Every man is presented with one opportunity to show his sense of humor in his lifetime. Ok. May be more than one. But the key to success depends on how smart you are to recognize that moment and make use of it. By making use of it, I mean “Go all the way”. Here is a man, who had been living in a 5 star hospital for 5 days, being intravenously fed by his 5 star Doctors, who every 5 hours released a press report underscoring how critical his health was (which surprisingly never got worse than how it was on Day 1, meaning it was critical all the way) and if he didn’t break his fast, he would die. Yet, if he had the presence of mind to make a statement like that, I have to say he scores very high in my book of all Politicians with any sense of humor. He defied all odds by single-stomachly going on a fast and breaking it only with his sense of humor. He went all the way.
Now, if you are with me till this point, which I am sure you are because you are already reading this sentence, I have to say, I am like you, an average Indian citizen who has witnessed what politicians are capable of doing in India and historically what successful gimmicks they have used to get their political agenda across even if people didn’t really care about it. So, you would understand when I say that politicians are basically salesmen. They convince people that they have a problem even when everything is hunky dory. Then they make people start worrying about the problem which never existed till that point, and make them start protesting for what they think they don’t have but probably already have it and just didn’t know about it. This vicious cycle goes on and on till they start killing each other and may be killing a politician or two in the process (which is nothing in the larger scheme of things), till election time. Of course, what I just rambled about politicians in general till this point is of absolute no relevance to my experience last night. Or may be it is. I blame my subconscious sense of humor for this distraction.
The sense of humor that we very rarely get to witness on politicians, specially involving each other was a welcome change. Yes, that was exactly what I was thinking as I read through those couple of news items on Sify. The apocalyptic fact that I was referring to earlier was exactly this. In decades of Indian political history, rarely had a politician shown the guts to pull God’s and Sonia Gandhi’s legs together at the same time. And this man, this TRS chief, whoever he is, clearly had this plan etched out from Day 1, probably even before he got admitted into the hospital, knowing very well that this time around the opposition parties of the state are going to be his side-kicks when he pulls off this massive joke.

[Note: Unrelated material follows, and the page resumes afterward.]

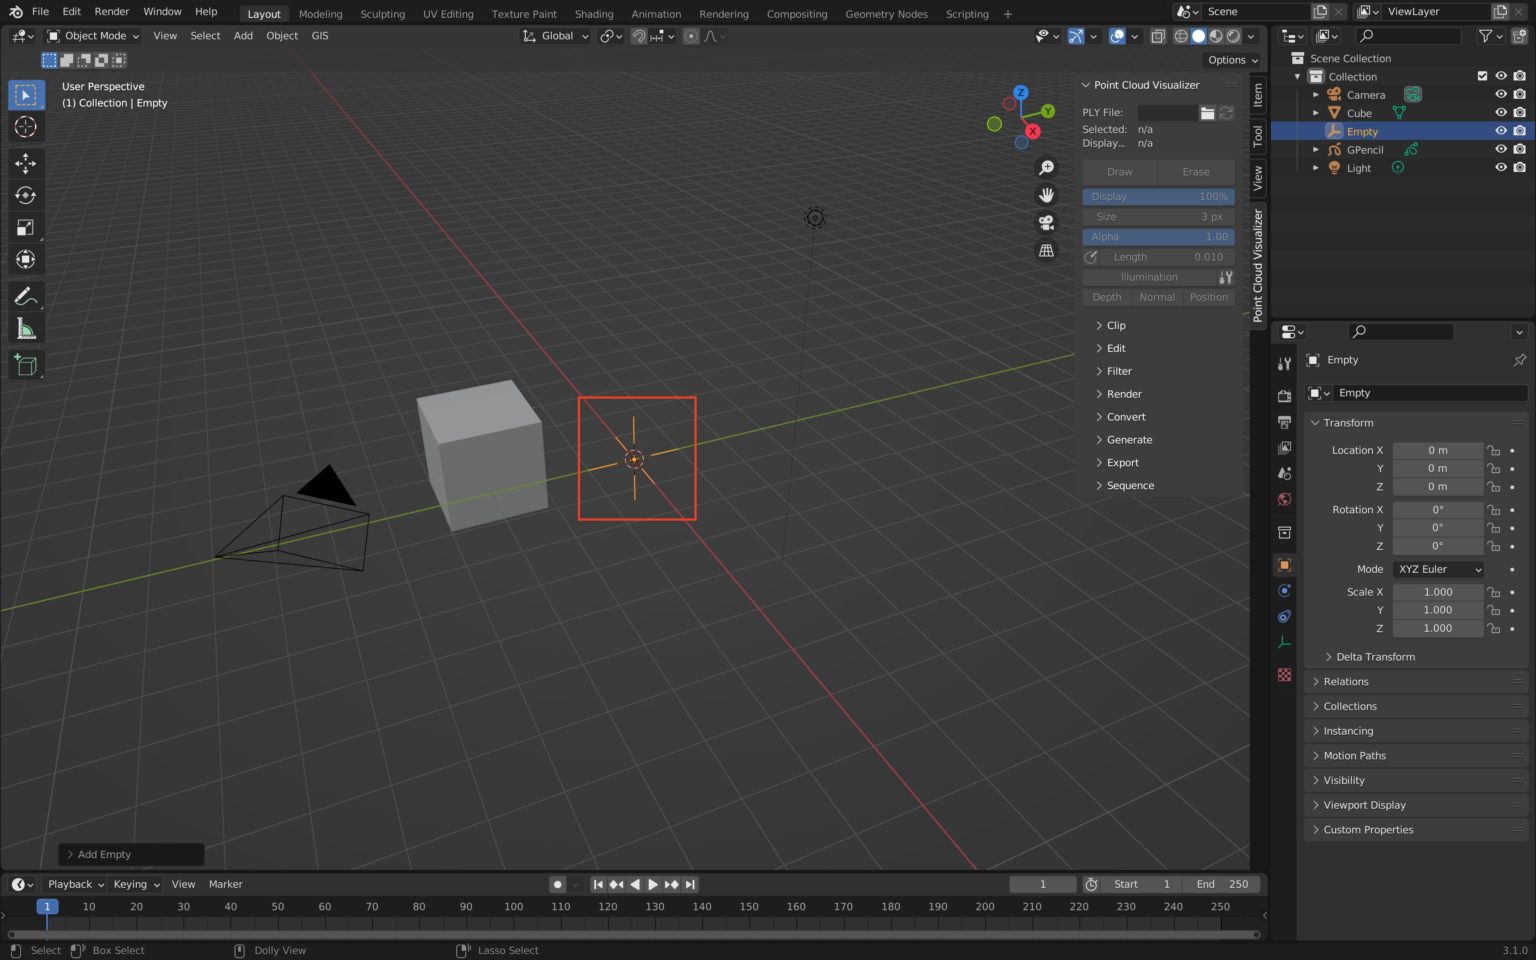This screenshot has width=1536, height=960.
Task: Select the Measure tool
Action: 25,328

By now, if you have any doubt that I may not be like you, then this should make it clearly known that I am like you, because I am an average Indian citizen, who can only be amused by and can complain about the anomalies and eccentricities of Indian politicians, but won’t do anything to change it, forget about even making an attempt to do so. So, naturally I was amused by the fact that this lady who apparently wields so much power on her forefinger and had not known a word of Hindi till she met her late husband a few decades ago in England, carries so much knowledge on drawing lines on Indian maps. I mean, we all know she is not a Cartographer, but did you for a moment stop to think how difficult it would have been for her to get a crash course on Cartography overnight? At least, this was what I learned from those apocalyptic news items on Sify, which confirmed that since Prime Minister Manmohan Singh was out of the country, she had to wait for him to come back so that both of them could do a group study on Indian maps. She is such an intellectual, knowledgeable, powerful and above all a very shrewd leader that, she sometimes forgets how to spell Pasta. Of course, she does it with a sense of humor that is a very rare characteristic in Indian politicians. But talking about her invincible ability to draw lines on Indian maps and her knowledge on the political landscape behind those lines, you would believe me when I say she is the best we have ever had in India, if I point out the fact that even Shashi Tharoor a great Indian Historian, the one who wrote the famous History book “The Great Indian Novel” and drew his own lines on Indian maps as he imagined thousands of years ago, is taking political lessons from her. Now, I am sure you too believe that she is the best we have ever had in India.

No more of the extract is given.